(LISTED RECORDS Opens)
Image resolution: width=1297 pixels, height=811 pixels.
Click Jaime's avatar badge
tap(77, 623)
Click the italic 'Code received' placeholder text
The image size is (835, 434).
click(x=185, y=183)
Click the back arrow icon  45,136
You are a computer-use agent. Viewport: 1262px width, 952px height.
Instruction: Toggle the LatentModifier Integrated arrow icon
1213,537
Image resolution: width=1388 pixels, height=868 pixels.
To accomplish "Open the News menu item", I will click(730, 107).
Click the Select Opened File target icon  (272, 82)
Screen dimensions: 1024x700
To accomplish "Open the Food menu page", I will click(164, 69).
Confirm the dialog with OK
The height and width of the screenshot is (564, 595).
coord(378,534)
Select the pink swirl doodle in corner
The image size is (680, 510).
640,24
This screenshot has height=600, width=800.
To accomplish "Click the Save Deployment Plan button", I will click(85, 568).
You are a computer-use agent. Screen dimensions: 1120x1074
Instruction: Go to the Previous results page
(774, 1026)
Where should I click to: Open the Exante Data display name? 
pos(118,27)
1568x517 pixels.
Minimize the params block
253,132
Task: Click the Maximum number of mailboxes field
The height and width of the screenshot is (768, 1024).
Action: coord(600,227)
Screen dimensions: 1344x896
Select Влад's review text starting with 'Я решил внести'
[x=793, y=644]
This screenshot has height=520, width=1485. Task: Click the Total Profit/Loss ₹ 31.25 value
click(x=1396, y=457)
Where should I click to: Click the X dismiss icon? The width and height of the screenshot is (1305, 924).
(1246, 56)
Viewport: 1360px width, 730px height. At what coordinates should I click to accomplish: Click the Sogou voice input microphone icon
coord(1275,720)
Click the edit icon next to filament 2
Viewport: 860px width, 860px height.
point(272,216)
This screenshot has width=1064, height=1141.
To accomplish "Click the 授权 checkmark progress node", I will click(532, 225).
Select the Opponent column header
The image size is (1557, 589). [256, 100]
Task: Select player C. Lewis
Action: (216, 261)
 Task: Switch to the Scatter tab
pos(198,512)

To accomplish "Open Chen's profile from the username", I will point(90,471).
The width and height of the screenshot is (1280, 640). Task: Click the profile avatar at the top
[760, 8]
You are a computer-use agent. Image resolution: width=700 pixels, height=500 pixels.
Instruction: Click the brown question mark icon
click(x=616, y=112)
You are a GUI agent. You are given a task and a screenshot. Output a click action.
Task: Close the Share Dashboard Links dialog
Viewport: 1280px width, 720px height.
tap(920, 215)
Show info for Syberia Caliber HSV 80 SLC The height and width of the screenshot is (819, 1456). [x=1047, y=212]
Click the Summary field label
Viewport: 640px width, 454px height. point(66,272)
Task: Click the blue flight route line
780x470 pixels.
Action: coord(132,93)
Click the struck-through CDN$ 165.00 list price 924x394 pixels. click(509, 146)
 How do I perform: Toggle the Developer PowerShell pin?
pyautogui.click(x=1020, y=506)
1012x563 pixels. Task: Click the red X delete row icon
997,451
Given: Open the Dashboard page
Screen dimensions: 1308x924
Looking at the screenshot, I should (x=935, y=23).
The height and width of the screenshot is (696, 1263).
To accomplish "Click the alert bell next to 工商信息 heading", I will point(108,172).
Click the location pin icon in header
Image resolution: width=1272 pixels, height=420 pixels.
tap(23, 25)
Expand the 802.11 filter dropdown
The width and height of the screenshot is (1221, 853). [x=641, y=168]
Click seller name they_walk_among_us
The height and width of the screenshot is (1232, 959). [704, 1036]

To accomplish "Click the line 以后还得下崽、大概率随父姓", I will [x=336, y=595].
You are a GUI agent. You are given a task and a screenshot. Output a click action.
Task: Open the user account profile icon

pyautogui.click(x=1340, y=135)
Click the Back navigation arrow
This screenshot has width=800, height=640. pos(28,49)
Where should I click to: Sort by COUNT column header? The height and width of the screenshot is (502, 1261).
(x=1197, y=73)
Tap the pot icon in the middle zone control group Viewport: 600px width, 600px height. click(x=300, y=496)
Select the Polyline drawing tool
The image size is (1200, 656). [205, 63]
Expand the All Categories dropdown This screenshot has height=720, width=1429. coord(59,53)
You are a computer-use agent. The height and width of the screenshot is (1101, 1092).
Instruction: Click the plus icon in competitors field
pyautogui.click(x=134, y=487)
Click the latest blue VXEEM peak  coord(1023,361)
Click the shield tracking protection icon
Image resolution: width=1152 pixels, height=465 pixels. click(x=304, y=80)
(LISTED RECORDS Closes)
__TASK PROMPT__
Starting with the line that holds "Click Jaime's avatar badge" and ending with the line that holds "You are a computer-use agent. Viewport: 1262px", retype every line in the data above exactly, and nothing else.

__EXERCISE RESPONSE__
Click Jaime's avatar badge
tap(77, 623)
Click the italic 'Code received' placeholder text
The image size is (835, 434).
click(x=185, y=183)
Click the back arrow icon  45,136
You are a computer-use agent. Viewport: 1262px width, 952px height.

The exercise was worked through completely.